Tito Semedo com sua noiva, Sofia Gamboa (com quem casará este ano) e seu sogro, o empresário e antigo matador de toiros Maestro Fernando dos Santos |
"A minha principal meta no toureio é nunca defraudar o público" |
"Tive poucos mestres, fui sempre um autodidacta" |
Em 32 anos de toureio e 20 de
alternativa - que sexta-feira comemora oficialmente numa grande corrida em Beja
- Tito Semedo pode não ter atingido o patamar da glória das grandes Figuras,
mas manteve sempre uma trajectória intocável, de cabeça erguida e jamais
defraudando o público. Teve apenas dois apoderados porque "não tem feitio
para essas coisas", considera que o mundo de toureio tem "muitos
interesses e jogos de bastidores" que "o incomodam", mas nem por
isso deixa de seguir em frente, com a mesma vontade e o mesmo querer que lhe
dão força desde o primeiro dia em que toureou, tinha apenas onze anos de idade
acabados de cumprir. Esta noite actua na Monumental de Albufeira, ao lado dos
Maestros Moura e Bastinhas, na mais mediática corrida do ano da região
algarvia. Antes disso, fomos ouvi-lo. Ele aqui está - Tito Semedo. Por si
próprio.
Entrevista de Miguel Alvarenga
- 32 anos de toureio e 20 de
alternativa. Quais foram, Tito, os melhores e os piores momentos?

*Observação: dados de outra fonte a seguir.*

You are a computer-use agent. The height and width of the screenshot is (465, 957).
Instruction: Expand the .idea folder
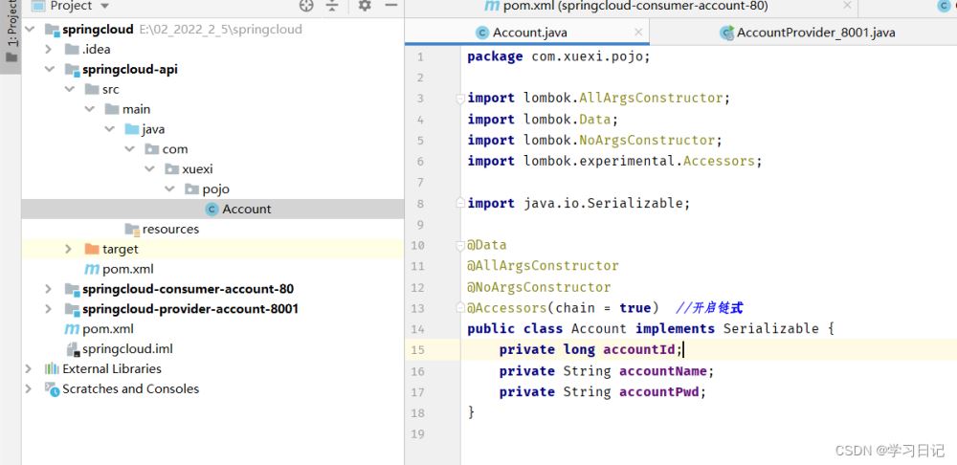(49, 50)
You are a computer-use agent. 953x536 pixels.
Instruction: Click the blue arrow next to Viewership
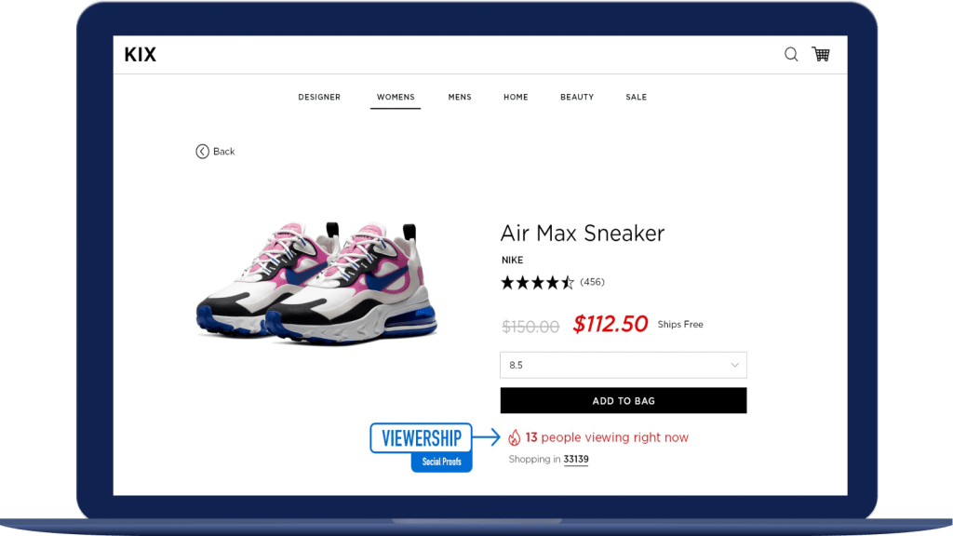tap(486, 437)
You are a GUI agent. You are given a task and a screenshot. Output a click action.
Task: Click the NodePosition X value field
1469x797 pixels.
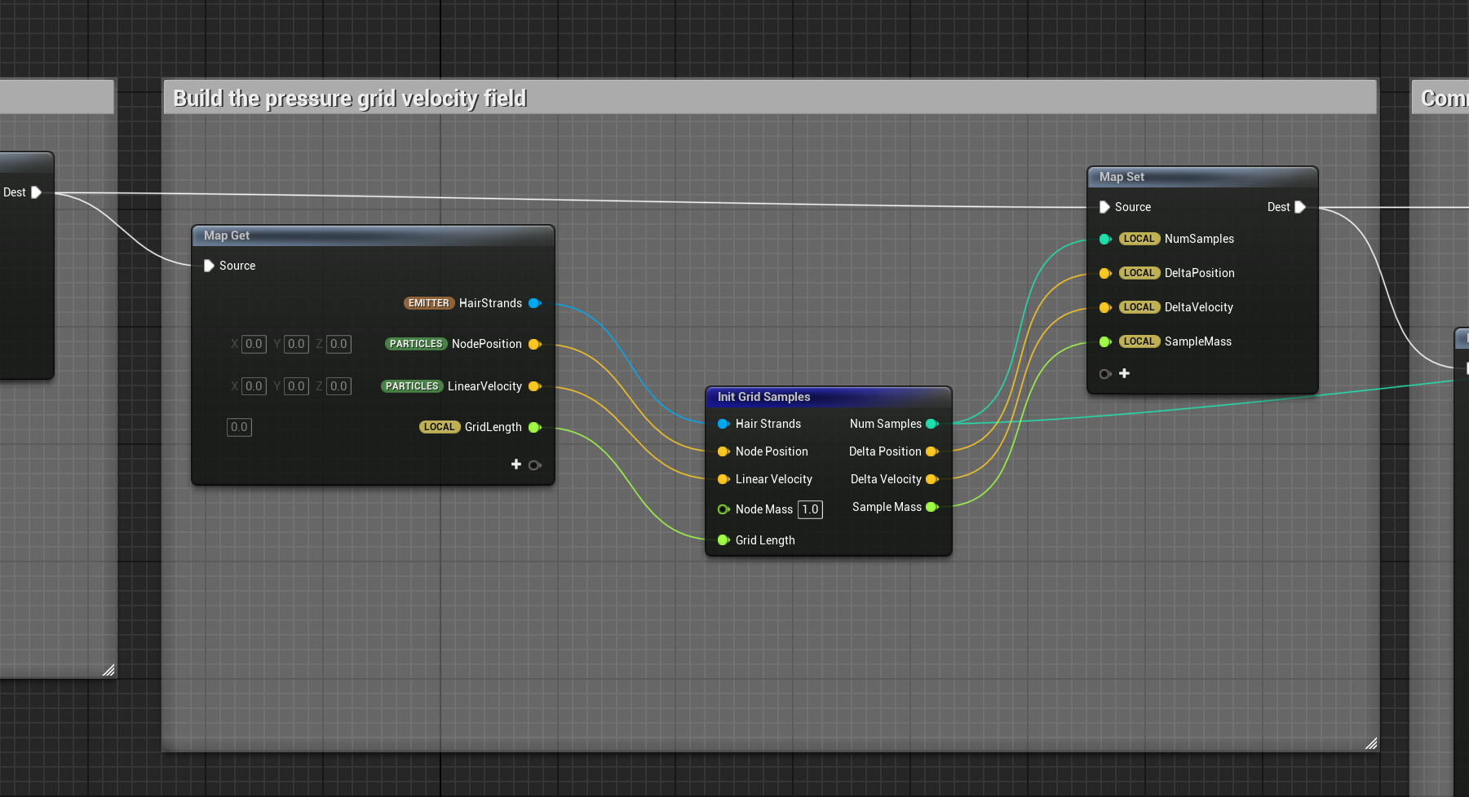tap(254, 344)
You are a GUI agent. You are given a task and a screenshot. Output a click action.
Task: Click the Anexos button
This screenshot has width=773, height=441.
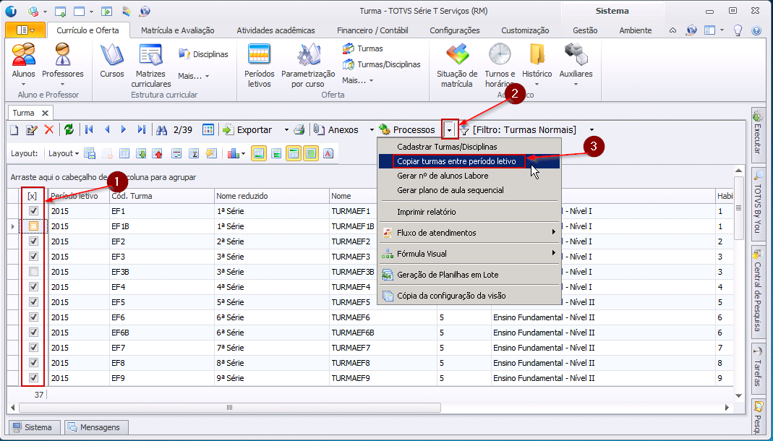pyautogui.click(x=337, y=129)
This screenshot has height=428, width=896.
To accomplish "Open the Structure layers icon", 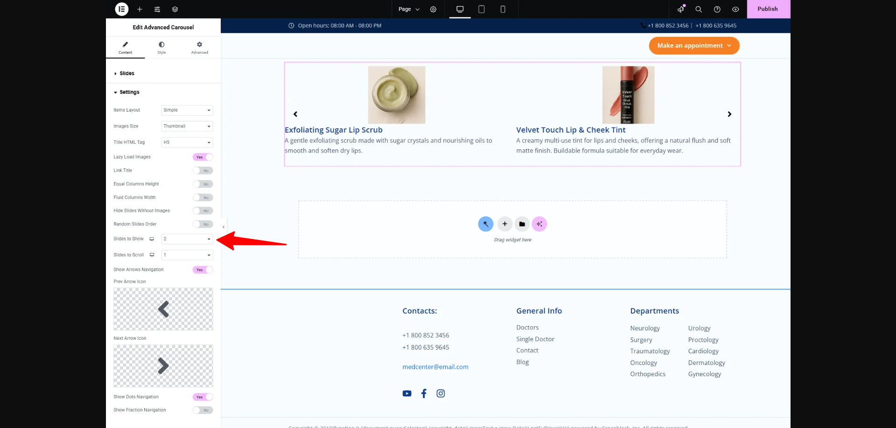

- Os melhores momentos... recordo sempre
muito o dia da minha alternativa, que foi muito importante para mim. E o dia da
minha apresentação em público, também...
- A apresentação em público foi em que
ano?
- A apresentação oficial foi em Coruche em
1981, dia 18 de Agosto, mas anteriormente já tinha toureado nas tradicionais
festas de Santana da Serra, mas com pouca noção do que era o toureio, apenas
com o que tinha visto. Fui sempre um autodidacta e o meu pai comprou um cavalo
ao Varela Crujo e disse-me assim: "Agora montas-te no cavalo vais pôr aí
dois ou três ferros na vaca". E foi assim que eu comecei. Toureei nesse
dia com o Joaquim Veríssimo e com o Luis da Cruz.
- Com que idade?
- Tinha feito onze anos há muito pouco
tempo...
- Como é que tudo começou?
- Fui sempre um grande aficionado do
cavalo e desde pequenino que montava e participava nas tradicionais festas das
aldeias, em Santana, que eram as 'cavalhadas", desde os meus cinco, seis
anos. Depois começaram a fazer umas vacadas e começaram a vir tourear os
amadores, precisamente o Veríssimo e o Luis da Cruz. Nós também tínhamos uma
grande ligação à casa de José Varela Crujo e comecei a frequentá-la e a ver
tourear e foi a partir daí que o meu sonho começou.
- E depois, teve mestres?
- Poucos. O Joaquim Veríssimo, que tem
mais três ou quatro anos que eu, era um cavaleiro muito intuitivo e passei
muitas horas a vê-lo montar. E também o saudoso José Varela Crujo, que já era
cavaleiro profissional na altura. Foram esses dois os meus principais mestres,
se assim posso dizer. Foi com quem aprendi.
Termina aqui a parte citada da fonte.